Optimization of the adsorption of copper, lead and nickel from aqueous solution using chitosan-coated bentonite beads in a fixed bed adsorption column

Date of Publication


Document Type

Master's Thesis

Degree Name

Master of Science in Chemical Engineering


Gokongwei College of Engineering


Chemical Engineering

Thesis Adviser

Susan A. Roces
Nathaniel P. Dugos
Meng Wei Wan

Defense Panel Member

Vergel C. Bungay
Carl Renan E. Estrellan
Lawrence P. Belo
Nathaniel P. Dugos
Jonathan R. Dungca


Heavy metal contamination in groundwater poses a big threat to our ecosystem as it eventually pollutes surface water and is difficult and expensive to treat. A rising inexpensive and energy efficient treatment method is the use of permeable reactive barriers (PRB), an in-situ decontamination method. Chitosan-coated bentonite (CCB) is a capable reactive media for PRB. Chitosan is deacytelated chitin which contains amino (NH2) and hydroxyl (OH) groups that are capable of heavy metal recovery. Chitosan was coated on bentonite clay to reduce the cost, form a stable adsorbent and maximize the surface area for adsorption.

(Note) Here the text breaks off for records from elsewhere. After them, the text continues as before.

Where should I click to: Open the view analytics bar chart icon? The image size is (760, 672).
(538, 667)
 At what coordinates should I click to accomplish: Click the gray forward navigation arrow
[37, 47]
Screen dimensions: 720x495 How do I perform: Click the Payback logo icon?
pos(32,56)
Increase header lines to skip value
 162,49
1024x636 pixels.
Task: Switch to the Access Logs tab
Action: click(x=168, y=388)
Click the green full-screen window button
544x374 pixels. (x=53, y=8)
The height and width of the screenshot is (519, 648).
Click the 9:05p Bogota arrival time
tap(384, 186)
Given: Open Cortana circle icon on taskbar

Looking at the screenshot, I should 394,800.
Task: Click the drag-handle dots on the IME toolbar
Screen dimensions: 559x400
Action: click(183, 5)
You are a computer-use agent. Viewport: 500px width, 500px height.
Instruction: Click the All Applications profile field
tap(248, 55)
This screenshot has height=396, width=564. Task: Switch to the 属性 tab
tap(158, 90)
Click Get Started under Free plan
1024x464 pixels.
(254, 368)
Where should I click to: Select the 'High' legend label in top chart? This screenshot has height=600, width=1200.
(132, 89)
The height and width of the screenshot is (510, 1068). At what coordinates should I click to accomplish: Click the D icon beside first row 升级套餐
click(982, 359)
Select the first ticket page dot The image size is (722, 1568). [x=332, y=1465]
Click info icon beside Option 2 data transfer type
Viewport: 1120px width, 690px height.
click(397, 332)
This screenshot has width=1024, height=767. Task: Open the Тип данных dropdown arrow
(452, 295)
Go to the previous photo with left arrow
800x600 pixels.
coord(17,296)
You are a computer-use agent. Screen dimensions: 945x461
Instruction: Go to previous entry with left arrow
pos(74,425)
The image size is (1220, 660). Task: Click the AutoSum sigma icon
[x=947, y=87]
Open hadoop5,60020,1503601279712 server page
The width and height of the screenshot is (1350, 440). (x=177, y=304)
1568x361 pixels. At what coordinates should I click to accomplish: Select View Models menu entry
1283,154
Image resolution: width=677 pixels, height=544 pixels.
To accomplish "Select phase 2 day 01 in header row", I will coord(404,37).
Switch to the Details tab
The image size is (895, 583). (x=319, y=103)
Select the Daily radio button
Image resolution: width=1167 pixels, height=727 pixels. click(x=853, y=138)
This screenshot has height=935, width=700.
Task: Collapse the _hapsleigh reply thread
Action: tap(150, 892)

This study looked into the competitive adsorption of a ternary system of copper (II), lead (II) and nickel (II) using a fixed-bed adsorption column with CCB as the adsorbent. The effect of the initial concentration and flow rate of the metal solution on the adsorption process were analyzed and optimized using a central composite design of experiment.

Results showed that, of the three heavy metals, Pb(II) had a greatest affinity to the adsorbent followed by Cu(II) then Ni(II). It was also found out that the adsorption capacity was directly proportional to the influent concentration and indirectly proportional with the linear velocity. The optimal parameters for adsorption were found to be at 0.21 cm / min and 298.88 ppm influent concentration, obtaining average adsorption capacities of 9.398 mg Cu / g CCB, 12.220 mg Pb / g CCB and 7.822 mg Ni / g CCB. Compared to the predicted values from optimization, the percentage differences obtained were less than 3.32%.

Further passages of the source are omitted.